Many Germans left for South Africa in the late 1800s, some as missionaries. Goedeke’s mother was born in South Africa “but all her life, she spoke with a strong German accent until the day she died”.

A German aunt and uncle loved visiting the South African family because those migrants retained such strong traditions from the home country, particularly at Christmas, Bruno Goedeke recalls.

The relatives were so charmed by the old ways, often lost in a more modernised Germany but so cherished by those who left, recalling their history and passing those practices onto the next generation.

An artist's animated impression of the interior of the Christ Church Cathedral.
An artist's animated impression of the interior of the Christ Church Cathedral.

Still these days, for the Goedeke family in Aotearoa, it is Christmas Eve - not Christmas Day - when gifts are given.

Goedeke attended English-speaking schools in the KwaZulu-Natal area, at Pietermaritzburg and Durban. As the first person in his family to work in the construction sector, he recalls how he was drawn to quantity surveying only when reading a career guide and is amused to remember the strange way it all happened.

“I saw an ad for quantity surveying with a cartoon with a speech bubble saying ‘earn 50,000 rand a year’. At the time it was a huge amount, although I wasn’t all that interested in money”.

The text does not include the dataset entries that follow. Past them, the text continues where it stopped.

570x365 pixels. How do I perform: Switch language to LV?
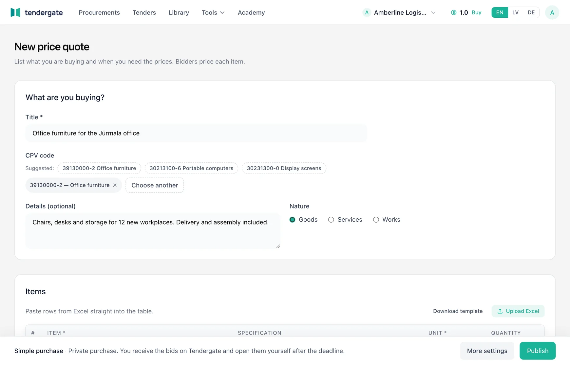coord(515,12)
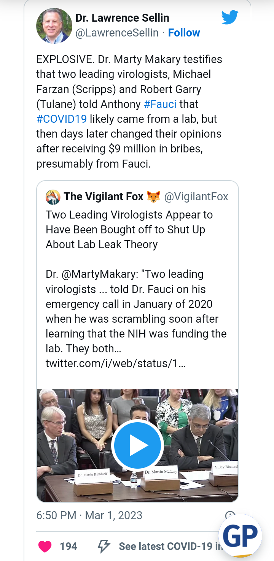Click the @VigilantFox handle

tap(196, 197)
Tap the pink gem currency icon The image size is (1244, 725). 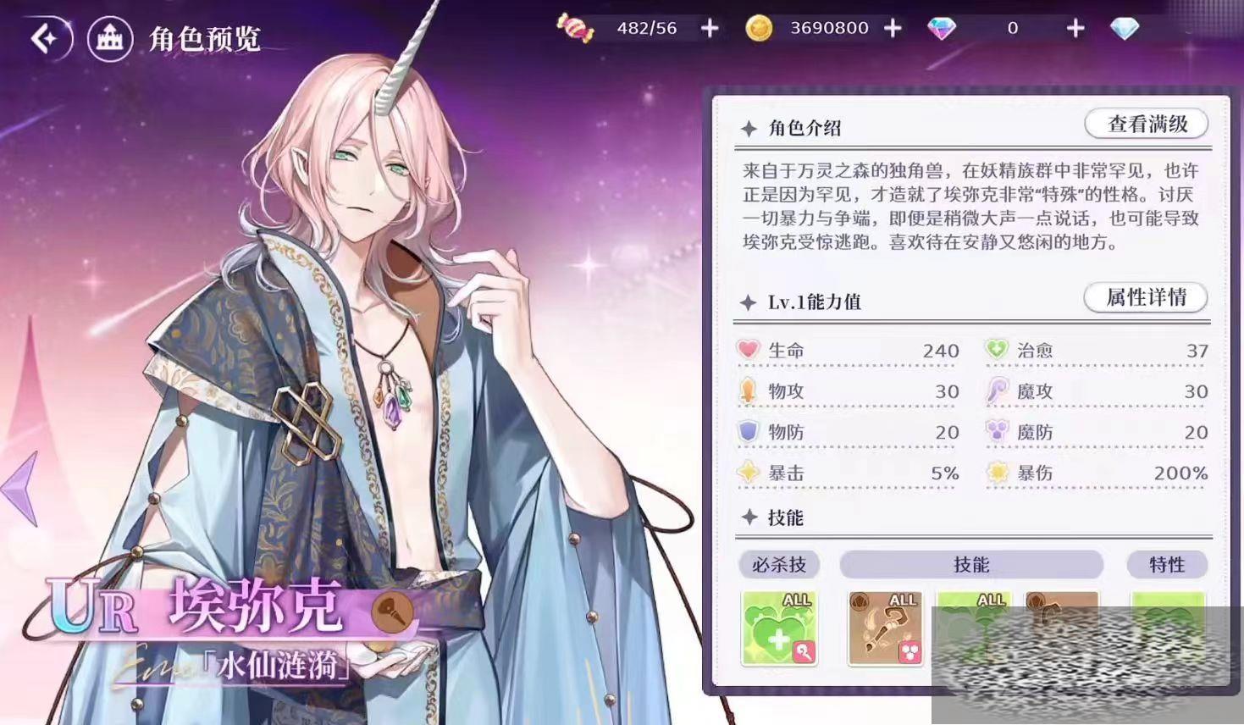(x=942, y=28)
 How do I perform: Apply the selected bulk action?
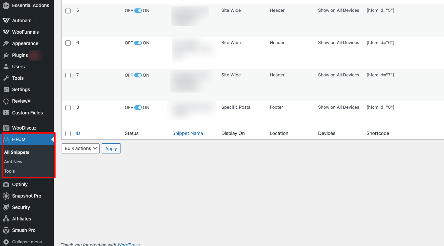click(x=111, y=148)

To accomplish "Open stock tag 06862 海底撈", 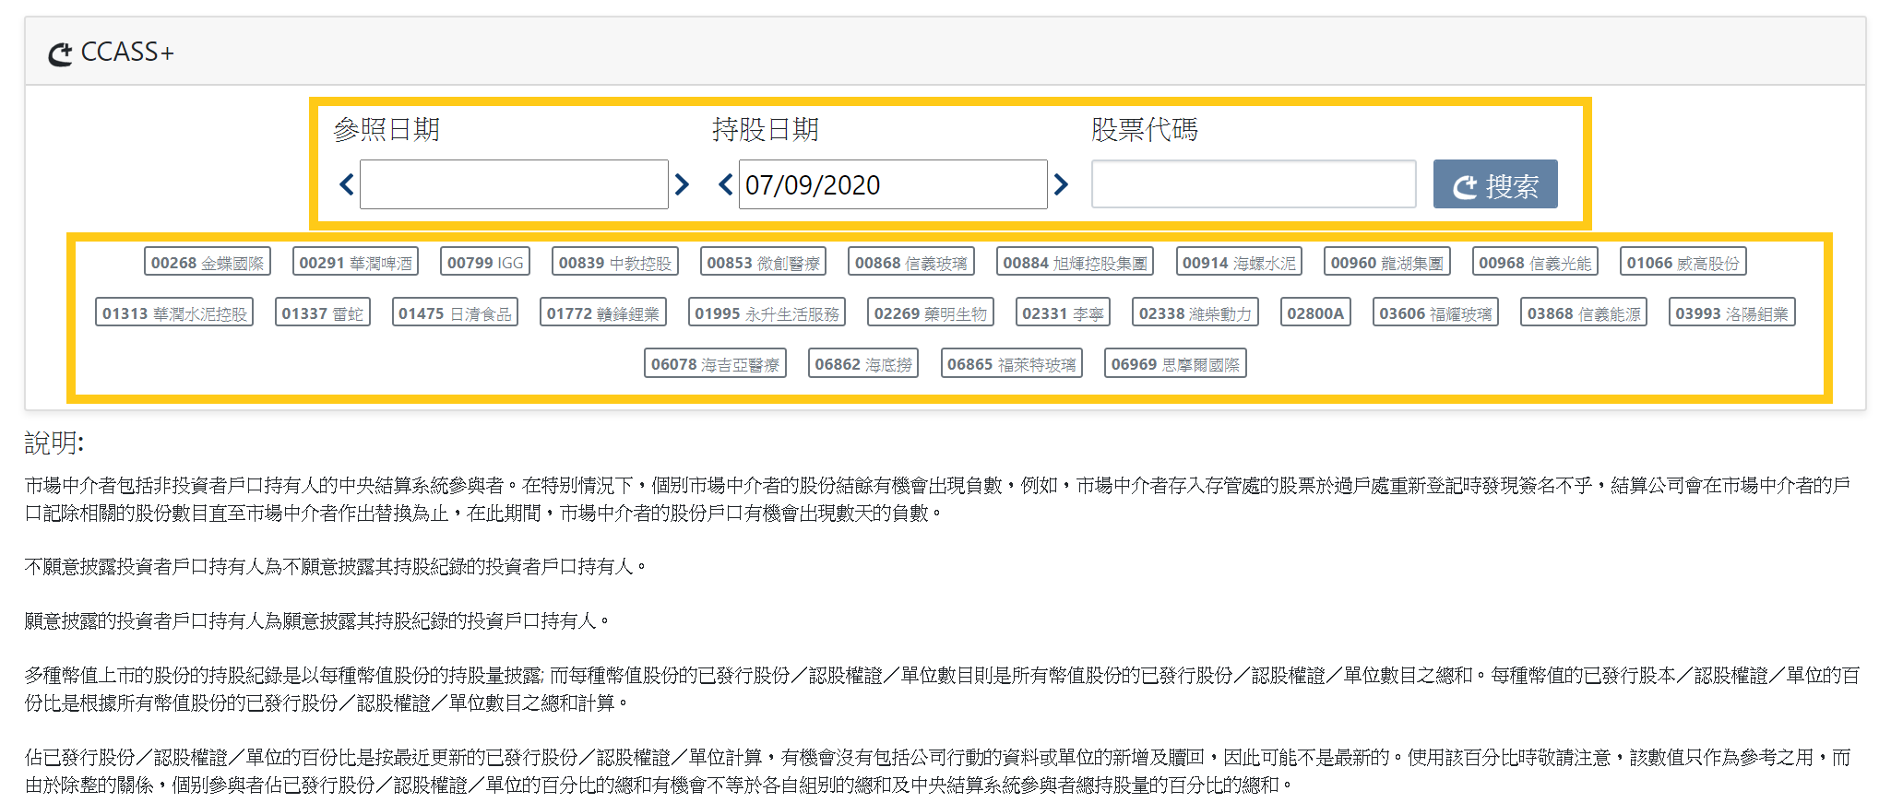I will pos(863,364).
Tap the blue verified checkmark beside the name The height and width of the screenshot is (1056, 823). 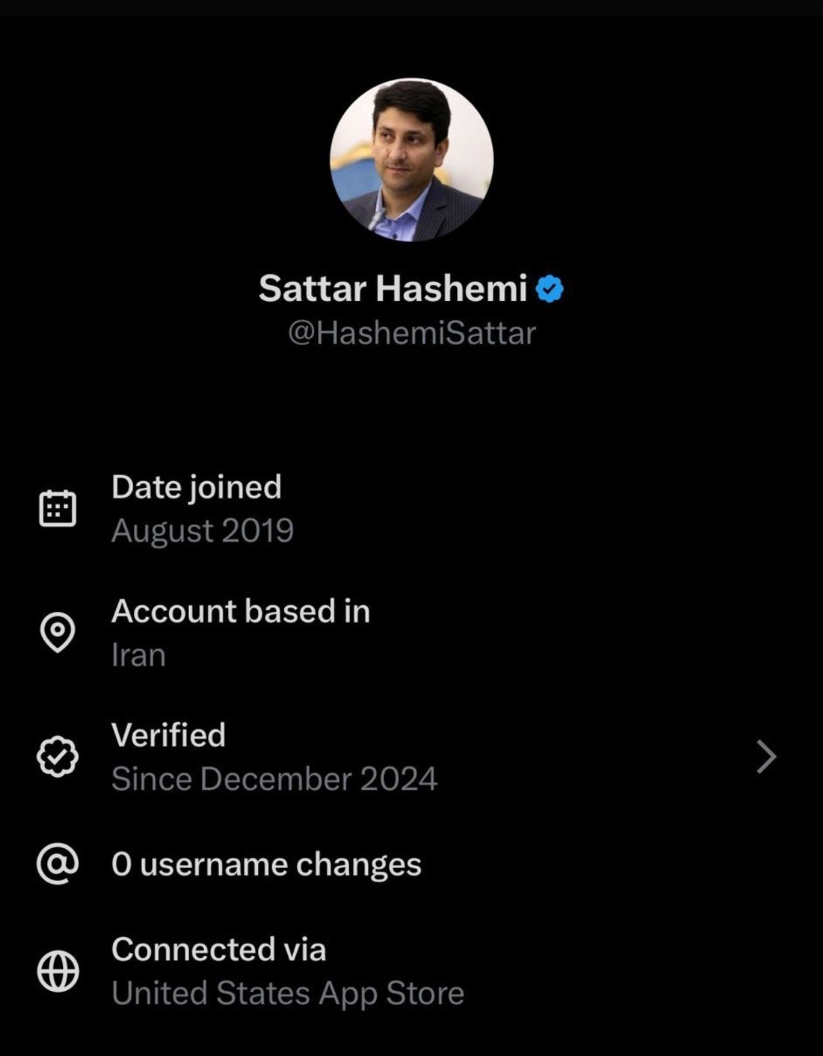click(549, 289)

Bruno Goedeke, new CEO of construction company Naylor Love, at Glenfield. Photo / Sylvie Whinray
Bruno Goedeke, new CEO of construction company Naylor Love, at Glenfield. Photo / Sylvie Whinray

Goedeke’s early career here included working for now-collapsed national builder Ebert Construction. He joined Naylor Love in 2005 and has stayed since then, praising its culture although he admits he was initially mainly attracted due to a shorter commute and being able to spend more time with the family.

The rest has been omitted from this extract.